Ángela Merkel (Alemania), Jacinda Ardens (Nueva Zelanda), Katrin Jakobosdottir (Islandia), Nicola Sturgeon (Escocia), Tsail Igwen (Taiwan), Erna Soldberg (Noruega), Sanna Marin (Finlandia), Mette Fredericsen (Dinamarca) son las responsables de las mejores y más eficaces políticas de reacción ante la pandemia, la mayoría aglutinando a las diferentes fuerzas políticas de sus países y con una información a sus poblaciones traNsparente, veraz , empática y co-responsable. Tanto en la preparación de hospitales, acceso y distribución general de elementos sanitarios de primera necesidad, realizando test masivos, deteniendo la entrada de aviones y turismo. Y todo ello en las dos semanas posteriores a la declaración china de la epidemia. Y con planteamientos audaces y sumamente racionales, como las dirigentes danesa y noruega que han dado ruedas de prensa a los niños usando los medios digitales para informarles de lo que ocurría y pedirles su cooperación. o las explicaciones públicas continuas y claras de una Merkel, de profesión civil física cuántica, que se convertían en virales en la Red alemana. Las diferencias de morbilidad pandémica entre estos países y los del sur de Europa (excluyendo al modélico Portugal cuyo primer ministro Antonio Costa ha realizado una gestión irreprochable auxiliado por una oposición irreprochable, ¿aprenderemos alguna vez de nuestros hermanos de península?), Norteamérica, Rusia o demasiados países sudamericanos y del este europeo (Polonia y Hungría como ejemplos escandalosos) están mostrando la cara más covidiota del planeta. ¿Será verdad lo que dice Joseph Roth sobre «la abundancia lamentable en el mundo de dos tipos de personas, los malvados y los estúpidos»?

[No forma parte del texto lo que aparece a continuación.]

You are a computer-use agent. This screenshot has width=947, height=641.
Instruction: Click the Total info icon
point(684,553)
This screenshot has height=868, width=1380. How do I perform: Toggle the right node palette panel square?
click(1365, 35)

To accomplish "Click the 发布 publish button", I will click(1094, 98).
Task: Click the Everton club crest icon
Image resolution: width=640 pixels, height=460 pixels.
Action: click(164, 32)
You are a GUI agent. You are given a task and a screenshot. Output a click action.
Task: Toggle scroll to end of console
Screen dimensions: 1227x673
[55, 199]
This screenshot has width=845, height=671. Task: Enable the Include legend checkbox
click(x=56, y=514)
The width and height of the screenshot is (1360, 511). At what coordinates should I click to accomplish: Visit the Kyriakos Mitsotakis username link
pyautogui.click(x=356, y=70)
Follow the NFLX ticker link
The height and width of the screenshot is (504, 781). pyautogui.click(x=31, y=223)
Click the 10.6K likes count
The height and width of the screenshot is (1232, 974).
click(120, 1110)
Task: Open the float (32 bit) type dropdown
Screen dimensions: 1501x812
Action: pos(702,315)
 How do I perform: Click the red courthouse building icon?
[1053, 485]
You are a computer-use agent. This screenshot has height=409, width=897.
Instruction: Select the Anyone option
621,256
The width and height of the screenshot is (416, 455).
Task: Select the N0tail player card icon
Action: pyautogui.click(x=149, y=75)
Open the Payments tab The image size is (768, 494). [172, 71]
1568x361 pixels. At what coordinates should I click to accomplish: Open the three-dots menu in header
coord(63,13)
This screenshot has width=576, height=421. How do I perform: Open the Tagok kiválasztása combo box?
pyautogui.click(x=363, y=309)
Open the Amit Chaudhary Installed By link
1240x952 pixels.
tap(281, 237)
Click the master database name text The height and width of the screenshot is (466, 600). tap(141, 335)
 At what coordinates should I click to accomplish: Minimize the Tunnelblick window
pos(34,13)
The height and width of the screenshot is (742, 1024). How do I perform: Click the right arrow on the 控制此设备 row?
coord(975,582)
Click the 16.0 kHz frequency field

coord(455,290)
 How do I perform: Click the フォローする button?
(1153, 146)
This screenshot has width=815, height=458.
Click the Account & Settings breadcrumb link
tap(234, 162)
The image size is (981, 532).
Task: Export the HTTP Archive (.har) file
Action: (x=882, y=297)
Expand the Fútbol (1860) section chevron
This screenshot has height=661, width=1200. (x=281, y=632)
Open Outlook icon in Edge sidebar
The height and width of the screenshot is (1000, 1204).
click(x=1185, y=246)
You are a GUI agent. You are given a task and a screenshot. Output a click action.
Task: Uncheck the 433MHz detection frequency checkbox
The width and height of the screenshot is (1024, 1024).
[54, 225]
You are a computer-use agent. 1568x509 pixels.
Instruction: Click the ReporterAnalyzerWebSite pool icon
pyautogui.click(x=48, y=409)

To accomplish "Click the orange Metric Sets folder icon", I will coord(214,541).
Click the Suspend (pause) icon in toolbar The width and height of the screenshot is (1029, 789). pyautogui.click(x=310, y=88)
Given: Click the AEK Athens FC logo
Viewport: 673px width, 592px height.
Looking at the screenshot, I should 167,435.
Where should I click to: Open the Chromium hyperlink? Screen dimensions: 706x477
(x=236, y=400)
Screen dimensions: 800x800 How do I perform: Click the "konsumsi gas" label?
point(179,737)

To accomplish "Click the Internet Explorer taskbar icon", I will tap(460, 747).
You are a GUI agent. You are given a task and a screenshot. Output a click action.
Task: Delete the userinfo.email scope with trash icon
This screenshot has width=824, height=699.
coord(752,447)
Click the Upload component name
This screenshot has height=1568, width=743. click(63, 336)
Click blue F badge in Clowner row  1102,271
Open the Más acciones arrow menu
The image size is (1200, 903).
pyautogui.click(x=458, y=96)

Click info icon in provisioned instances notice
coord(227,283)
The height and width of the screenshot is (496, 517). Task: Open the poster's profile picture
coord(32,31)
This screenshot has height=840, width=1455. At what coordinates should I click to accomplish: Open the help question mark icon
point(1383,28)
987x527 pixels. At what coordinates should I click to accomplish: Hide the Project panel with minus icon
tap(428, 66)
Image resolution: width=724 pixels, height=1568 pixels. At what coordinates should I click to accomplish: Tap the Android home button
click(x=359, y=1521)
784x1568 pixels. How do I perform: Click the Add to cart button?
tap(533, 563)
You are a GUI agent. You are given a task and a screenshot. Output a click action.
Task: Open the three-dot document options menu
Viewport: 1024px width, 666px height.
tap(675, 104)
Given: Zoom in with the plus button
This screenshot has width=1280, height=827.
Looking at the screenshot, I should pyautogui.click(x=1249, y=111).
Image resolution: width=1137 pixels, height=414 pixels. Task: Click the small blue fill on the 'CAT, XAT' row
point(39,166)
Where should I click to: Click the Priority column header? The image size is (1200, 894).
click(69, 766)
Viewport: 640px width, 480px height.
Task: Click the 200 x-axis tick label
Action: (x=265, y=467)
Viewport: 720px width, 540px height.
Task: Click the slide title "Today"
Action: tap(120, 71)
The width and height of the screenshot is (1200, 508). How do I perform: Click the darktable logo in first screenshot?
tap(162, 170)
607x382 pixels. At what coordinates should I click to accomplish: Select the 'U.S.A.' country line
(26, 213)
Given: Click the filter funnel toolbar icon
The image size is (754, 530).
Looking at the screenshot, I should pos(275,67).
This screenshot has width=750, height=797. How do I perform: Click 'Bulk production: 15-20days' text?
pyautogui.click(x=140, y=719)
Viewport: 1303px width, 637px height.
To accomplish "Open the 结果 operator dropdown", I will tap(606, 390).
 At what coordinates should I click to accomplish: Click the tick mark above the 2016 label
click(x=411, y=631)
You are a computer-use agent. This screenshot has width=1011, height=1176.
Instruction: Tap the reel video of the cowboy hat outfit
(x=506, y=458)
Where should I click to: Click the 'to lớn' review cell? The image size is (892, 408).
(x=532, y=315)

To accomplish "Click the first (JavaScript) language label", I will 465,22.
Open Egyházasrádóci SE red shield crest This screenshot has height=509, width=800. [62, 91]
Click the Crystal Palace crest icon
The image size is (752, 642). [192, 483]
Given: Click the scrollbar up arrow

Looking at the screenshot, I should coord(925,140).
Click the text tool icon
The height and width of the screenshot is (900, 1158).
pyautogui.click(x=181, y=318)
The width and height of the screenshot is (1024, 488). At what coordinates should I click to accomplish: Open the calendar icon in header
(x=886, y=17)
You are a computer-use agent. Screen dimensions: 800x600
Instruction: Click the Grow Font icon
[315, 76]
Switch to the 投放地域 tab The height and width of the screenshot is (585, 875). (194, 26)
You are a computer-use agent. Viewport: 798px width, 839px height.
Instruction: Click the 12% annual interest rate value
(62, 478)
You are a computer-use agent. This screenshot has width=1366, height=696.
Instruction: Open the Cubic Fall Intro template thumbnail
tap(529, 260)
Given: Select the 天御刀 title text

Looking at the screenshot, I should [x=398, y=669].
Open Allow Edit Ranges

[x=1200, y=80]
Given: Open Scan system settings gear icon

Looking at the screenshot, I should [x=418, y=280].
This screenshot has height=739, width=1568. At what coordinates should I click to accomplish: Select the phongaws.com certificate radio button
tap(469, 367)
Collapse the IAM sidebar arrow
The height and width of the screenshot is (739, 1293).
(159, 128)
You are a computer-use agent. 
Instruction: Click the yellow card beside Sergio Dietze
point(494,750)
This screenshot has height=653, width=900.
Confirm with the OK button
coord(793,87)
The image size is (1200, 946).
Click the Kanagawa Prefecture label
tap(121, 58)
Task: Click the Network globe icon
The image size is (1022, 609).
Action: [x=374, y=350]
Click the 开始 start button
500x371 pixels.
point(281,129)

No insistiré sobre esa superioridad femenina en la gobernanza ( y en otros ámbitos de acción social, económica, universitaria o familiar). Me faltan estudios científicos que lo demuestren. Sólo utilizo el sentido común y un empirismo al alcance de cualquiera que quiera informarse. Pero estoy convencido que los casos, conocidos por todos en este país, de señoras cuyos comportamientos públicos son, como mínimo, cuestionables ética y políticamente, responden más al «contagio» de la testosterona con la que los hombres políticos suelen dirimir sus asuntos que a sus cualidades genuinas. ¿Optimismo utópico? Tal vez sí…o quizá no.